The generally accepted beginning Rosicrucians is traced to Germany during the period of 1607–1616, when three Rosicrucian manifestos were published—the Fama Fraternitatis RC (The Fame of the Brotherhood of RC), the Confessio Fraternitatis (The Confession of the Brotherhood of RC), and the Chymical Wedding of Christian Rosenkreutz (Chymische Hochzeit Christiani Rosencreutz anno 1459). These manifestos described “most laudable Order” the goal of which was a “Universal Reformation of Mankind,” provoked great interest throughout Europe. The similarities of the goals of the Rosicrucian Order as described in the manifestos and the goal of Francis Bacon’s “Great Instauration” are obvious. The Fame of the Brotherhood of RC and The Confession of the Brotherhood of RC presented an allegorical history of the foundation of the Rosicrucian Order. According to the legend presented in the manifestos the Rosicrucian Order was founded by a German doctor and mystic philosopher who was born in 1378 and referred to as “Frater C.R.C.” (later identified as Christian Rosenkreuz, or “Rose-cross”).


It has been widely theorized that Francis Bacon had created Rosicrucian and Freemason secret societies in England well before 1607.[1] W.F.C. Wigston, in Bacon, Shakespeare, and the Rosicrucians (1890) initially proposed the theory, followed by and Constance Mary Fearon Pott (1833–1915) in Francis Bacon and His Secret Society. Perhaps the most prolific writer on the theory was Alfred Dodd, who picked up the theory and wrote several books on the subject.[2] However, Alfred Dodd’s theories have not been generally accepted. Dodd’s work is seen as less creditable due, in part, to his belief in Spiritualism. In Shakespiritualism: Shakespeare and the Occult, 18501950 (2013), Jeffrey Kahan describes in detail some of Dodd’s unusual beliefs and experiences. Dodd came to believe, after becoming interested in the Shakespeare authorship question following a visit to Stratford-upon-Avon, that Francis Bacon was the true author of Shakespeare’s works. Subsequently, according to Kahan, Dodd had a dream or a “visit to ‘the astral plane’” in which he encountered the ghost of Shakespeare, which gave his an enigmatic message Dodd interpreted as referring to Francis Bacon. Dodd was soon convinced that Bacon had been a Master Mason and the author of Shakespeare.[3] However, Kahan correctly observes that just because someone has seemingly strange ideas does not mean that they are wrong about everything:


Of course, we recognize that crazy people have some crazy ideas….But we shouldn’t dismiss the value of an idea solely on the basis of an author or authors’ personal characteristics. Albert Einstein’s hair is ridiculous; his theory of relativity is not.[4]

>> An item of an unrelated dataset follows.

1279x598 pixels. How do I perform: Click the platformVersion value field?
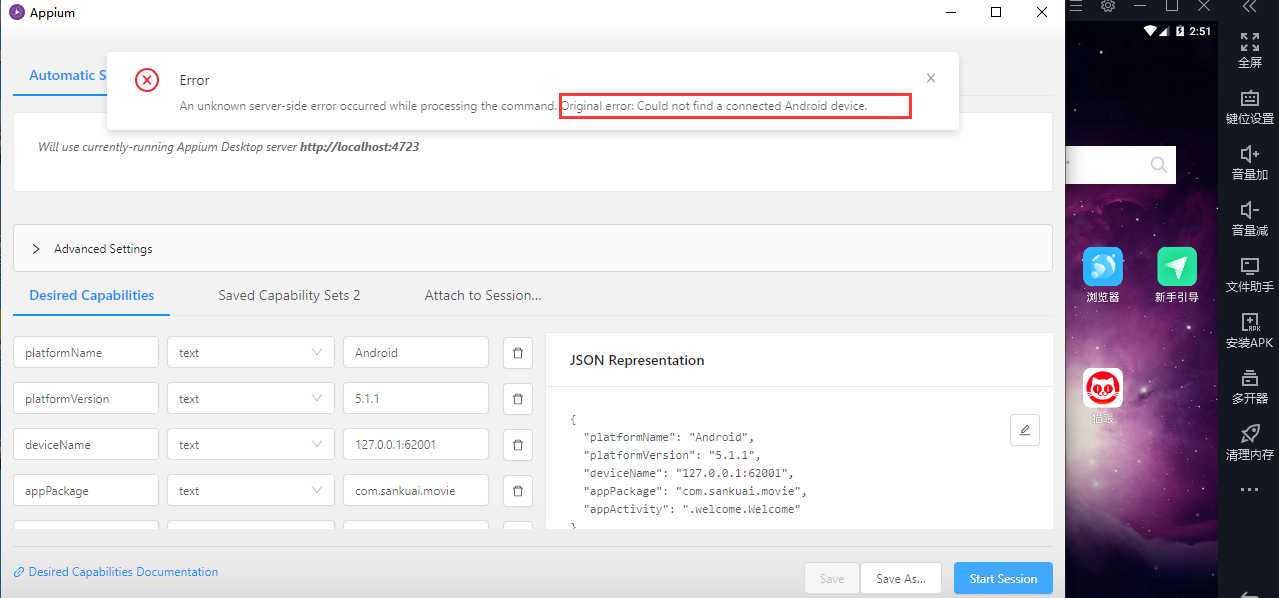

Dodd recorded his ideas in Francis Bacon’s Personal Life Story.[5] Despite Dodd’s odd beliefs in Spiritualism, his book seems to be well researched and the content is supported by citations to, and excerpts from, historical records. His belief in Spiritualism aside, Dodd’s ideas about Francis Bacon cannot be dismissed out of hand. In fact, my results, presented later in this book, provide evidence in support of some of Dodd’s “crazy” ideas. A brief summary of Dodd’s ideas is provided below. Let us take his ideas, as crazy as they may seem, as hypotheses to be tested. If they really are crazy ideas, they should be easily disproven.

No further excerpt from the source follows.